Se o desapego é um atributo a ser valorizado, o apreço dirigido a objetos que nos são sentimentalmente caros é algo que também deve ser cultivado. Não pela materialidade das coisas, mas pela afeição que evocam. Não porque integrem um patrimônio, mas por fazerem parte da nossa história.
Recentemente, vivi em família a experiência de repartir pertences dos nossos pais. Eles nos deixaram nos últimos dez anos. Nesse período, mantivemos praticamente intacta a casa que haviam montado ao longo de décadas de um casamento feliz. Telas, fotografias emolduradas ou em porta-retratos, lembranças de viagens, vasos, estatuetas — tudo em volta remetia à memória, o lugar onde hoje vivem. Decidimos organizar os objetos em lotes. O acaso me brindou com um quadro em tamanho natural de minha mãe, de quem eu era muito próxima. Ela está sentada, encarando quem contemple a obra com uma expressão entre firme e serena. Fiquei também com uma coleção de coroas, compradas por meu pai e pelas quais ela tinha um xodó especial. Essas peças agora estão em casa, em locais onde com frequência repouso o olhar. Foi emocionalmente reconfortante ter feito a curadoria da parte que me coube.
“Importa guardar as memórias dos bons momentos, que ficam gravadas nas retinas”
O episódio me veio à mente enquanto refletia sobre a atitude do desapego. A contradição é apenas aparente. Tudo depende daquilo a que nos apegamos ou de que nos desapegamos. Quem pratica o desapego, deixando de lado a tralha que se revela inútil, aumenta as chances de ter uma vida mais plena. Afinal, para viver com intensidade, tudo de que precisamos é disposição para encarar o desconhecido, é curiosidade sobre culturas diferentes, é desejo de, quando as circunstâncias permitirem, se sentir em movimento pelo planeta.

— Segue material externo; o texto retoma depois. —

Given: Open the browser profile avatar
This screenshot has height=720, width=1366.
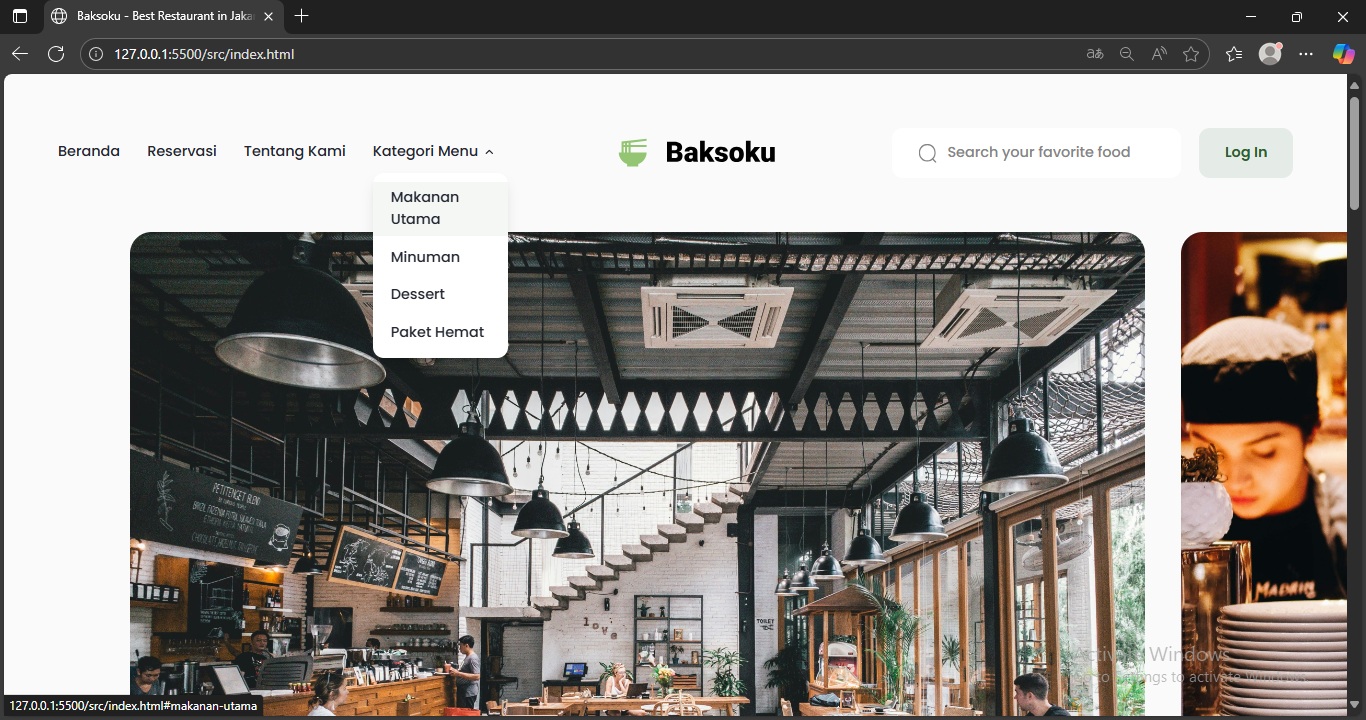Looking at the screenshot, I should tap(1270, 54).
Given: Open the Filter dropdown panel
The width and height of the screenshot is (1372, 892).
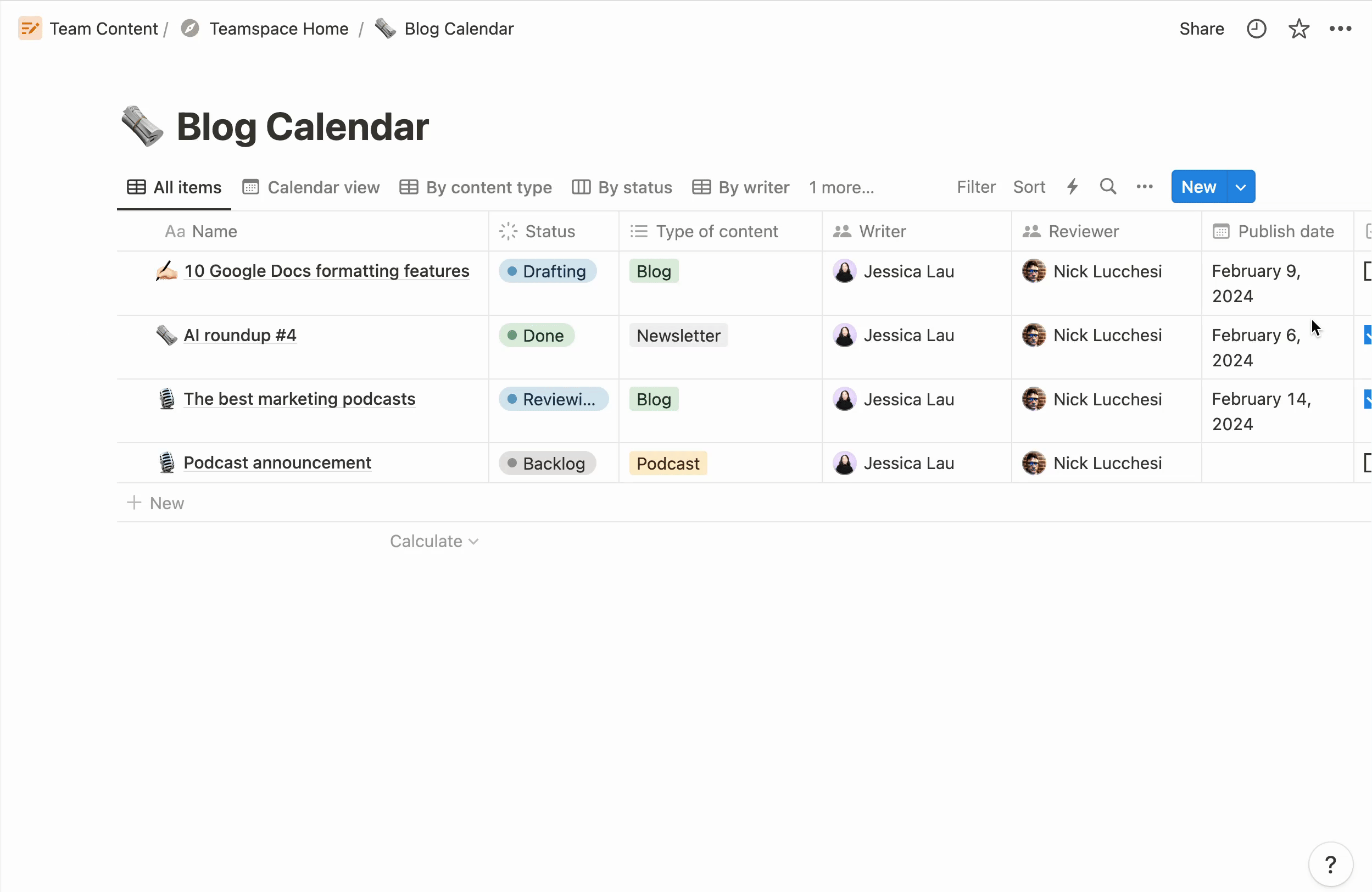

Na pandemia muitas pessoas aproveitaram o maior tempo em casa para revisitar closets, prateleiras, baús e doar itens que sobravam. Essas são as pessoas verdadeiramente ricas, na definição do pensador americano Henry David Thoreau, conhecido por suas reflexões sobre a vida simples. “Uma pessoa é rica”, ele escreveu, “na proporção do número de coisas de que ela é capaz de abrir mão.” Trata-se da atitude de descartar o supérfluo e focar aquilo que importa: os sentimentos, as relações pessoais, o amor. E importa também guardar as memórias dos bons momentos, que ficam gravadas nas retinas, impregnadas para sempre no coração, às vezes com a ajuda de antigas fotografias. Imagino que nem mesmo o espírito mais desapegado abriria mão delas. Revê-las de quando em quando é uma nova experiência, diferente daquelas vividas no passado e reproduzidas em nossos álbuns afetivos, repletos de momentos em família. Luiz, meu companheiro de todas as horas, diz que temos de nos apaixonar pelas coisas que herdamos. Tem razão. Elas não são mais apenas madeira, metal, tecido, pigmentos. Superam a condição de simples coisas, adquirem aura própria, constroem um túnel do tempo — o que justifica nosso apego.
P.S. — Perdemos nesta semana a extraordinária chef Mari Hirata, amiga querida que me ensinou várias coisas; na cozinha, nas mesas e nos mercados de Tóquio. Virou estrela, embora para mim sempre fosse, brilhando mais do que qualquer uma do Michelin.